The DCH Blog
Kiss me, Figaro! - a review - Friday 7th March 2014
The Merry Opera Company have performed in Diss several times, and on each occasion they manage to ring the changes – always presenting something new and frequently inspired, their shows always have an infectious joy and warm-hearted appreciation for the opera they seek to promote.
Kiss Me Figaro is perhaps their most ambitious production yet, both in its themes and its production. It’s a convoluted meta-show, using pieces from opera (most notably Puccini’s La Boheme and Donizetti's The Elixir of Love, to drive forward the story of romance within a touring opera company.

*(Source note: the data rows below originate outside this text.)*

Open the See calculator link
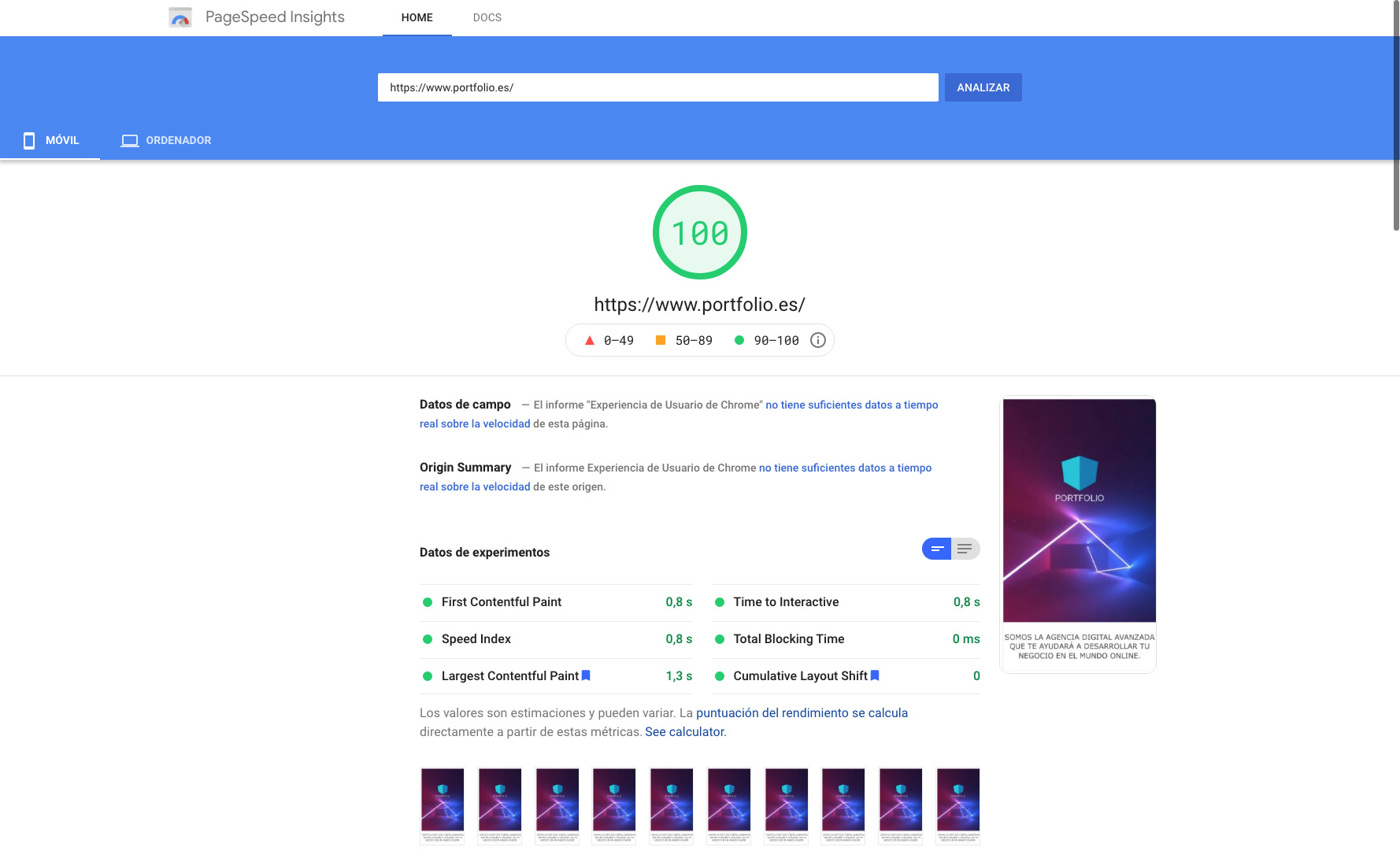coord(685,732)
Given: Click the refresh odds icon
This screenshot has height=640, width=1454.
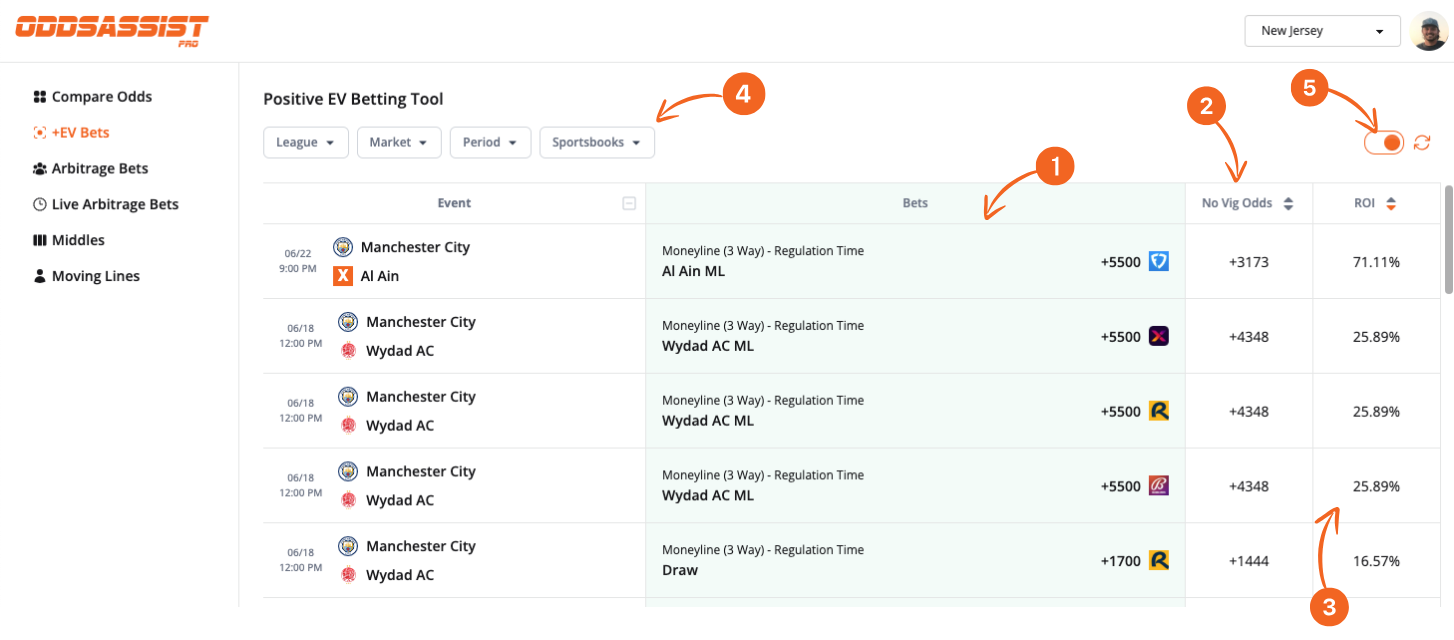Looking at the screenshot, I should (1421, 142).
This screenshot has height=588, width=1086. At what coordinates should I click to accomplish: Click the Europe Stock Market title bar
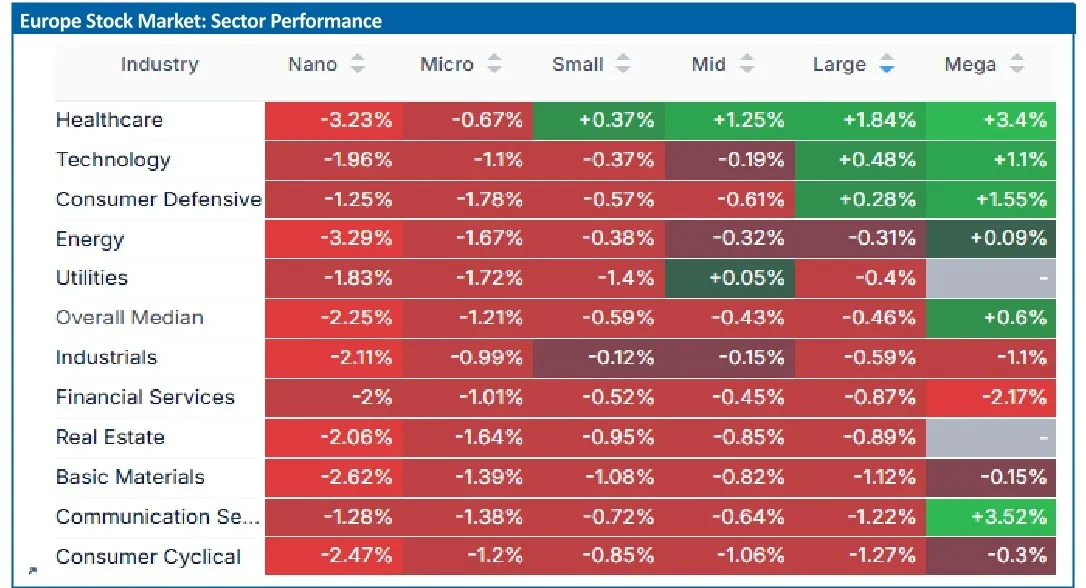coord(544,21)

Though all acquitted themselves well, the major honours must go to Joe Morgan and Kristine Finnigan, both captivating every time they sung. Finnigan proved she could act as well as sing, as did Matthew Quirk as her estranged husband. Quirk, whose comic timing was a revelation, was the lynchpin for the sometimes wayward narrative. And a special mention for Tom Lowe – I am always puzzled that he isn’t given more to do in productions. When given his moment in the sun, he always blasts it out and is surely one of their most gifted performers.
At times, the 20th century music sat uneasily with the operatic numbers, but a mash up of styles is what the company is about, and as juke box musicals go, John Ramster has done well to integrate so many popular numbers into his storyline. This is an accessible, clever and relentlessly inventive show that can be enjoyed by newcomers to opera and buffs alike.
By David Vass
Le Week-End (15) - A pre-screening review - Sunday 2nd March 2014
It’s ironic that a film set in France, home to the auteur theory, should be so much more the writer’s film, than the director’s. Roger Michell handles his duties well enough, but this is Hanif Kureishi’s distinctively acerbic take on life. At times, the observations of the film, and characters he has created, are so casually cruel and wickedly truthful, those of a similar generation will surely have to look away.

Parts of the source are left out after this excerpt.